Nuclear targeting of the parvoviral replicator molecule NS1: evidence for self-association prior to nuclear transport.

In order to investigate functions and properties of NS1, the major non-structural protein of the parvovirus minute virus of mice (MVM), we established an expression system in mammalian cells using recombinant vaccinia viruses. Using immunofluorescence and Western blots of subcellular fractions, nuclear localization of wildtype and mutant NS1 protein could be studied in the absence of other MVM proteins or viral DNA. Analysis of in-frame deletion and substitution mutants revealed that amino acid substitution in a triple lysine motif (residues 214-216) completely abrogated nuclear localization of the 672 amino acid NS1 polypeptide. In addition, substitution of a double lysine just upstream of this essential element also compromised nuclear localization, suggesting that the nuclear localization signal is at least bipartite.

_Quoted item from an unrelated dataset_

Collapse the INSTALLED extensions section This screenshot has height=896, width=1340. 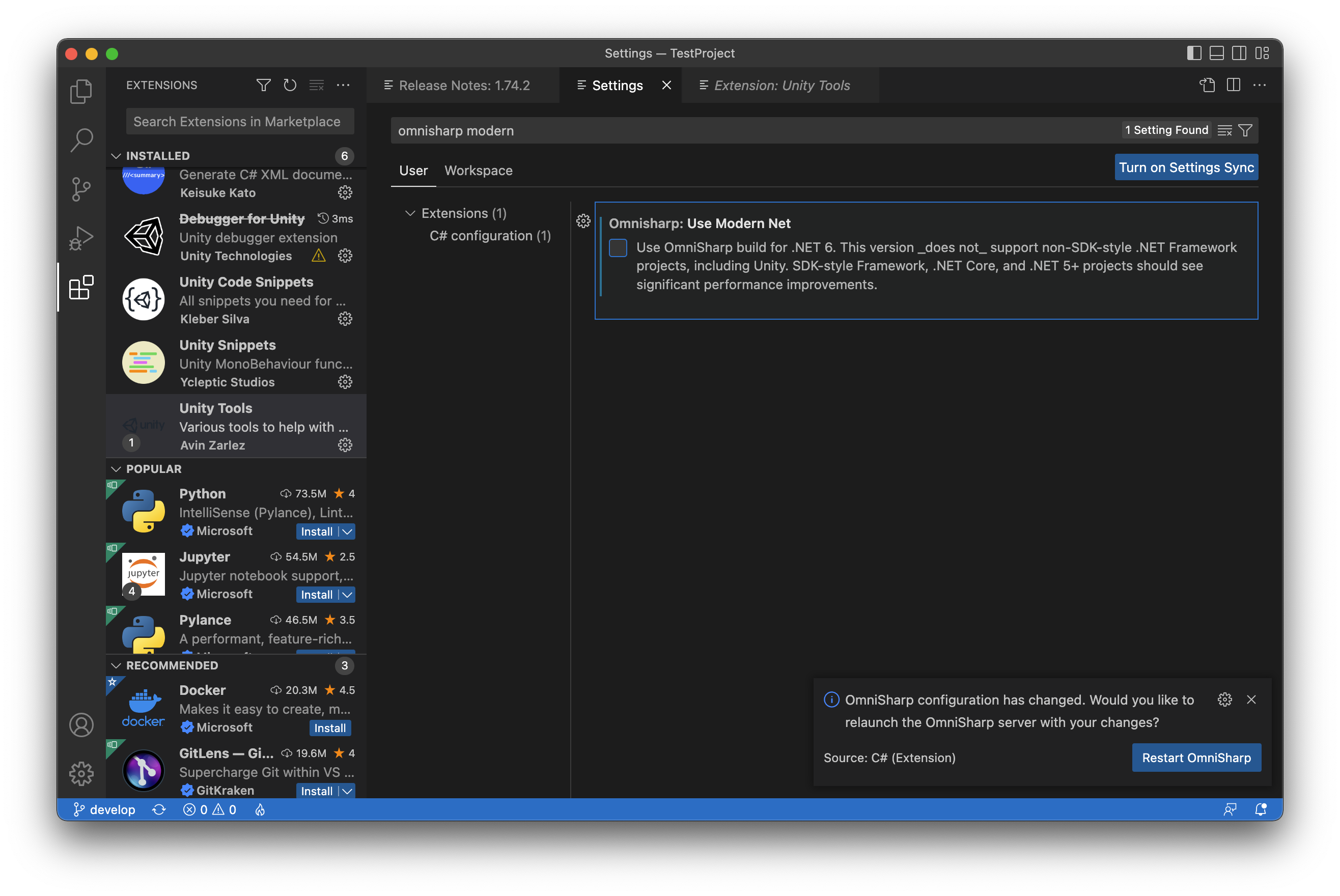click(x=116, y=156)
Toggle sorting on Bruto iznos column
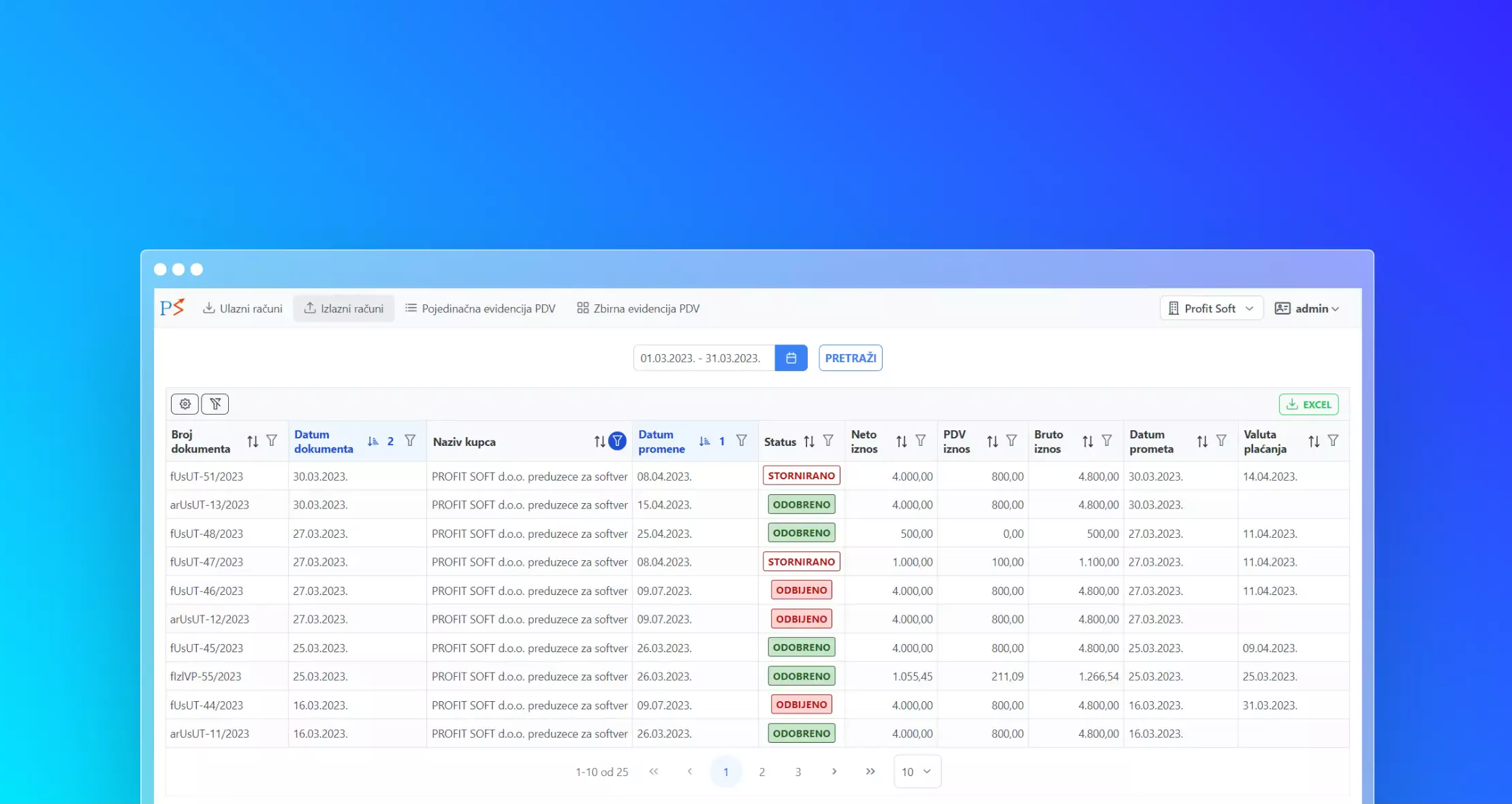 pyautogui.click(x=1088, y=441)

We also performed co-transport studies expressing cytoplasmic mutant NS1 with either wildtype or mutant nuclear NS1. Both wildtype and a C-terminally-deleted mutant NS1 were able to co-translocate cytoplasmic mutant NS1 polypeptides into the nucleus. Mutations introduced into the putative NTP-binding domain abolished this co-transport function, although these mutant NS1 proteins were themselves transported into the nucleus.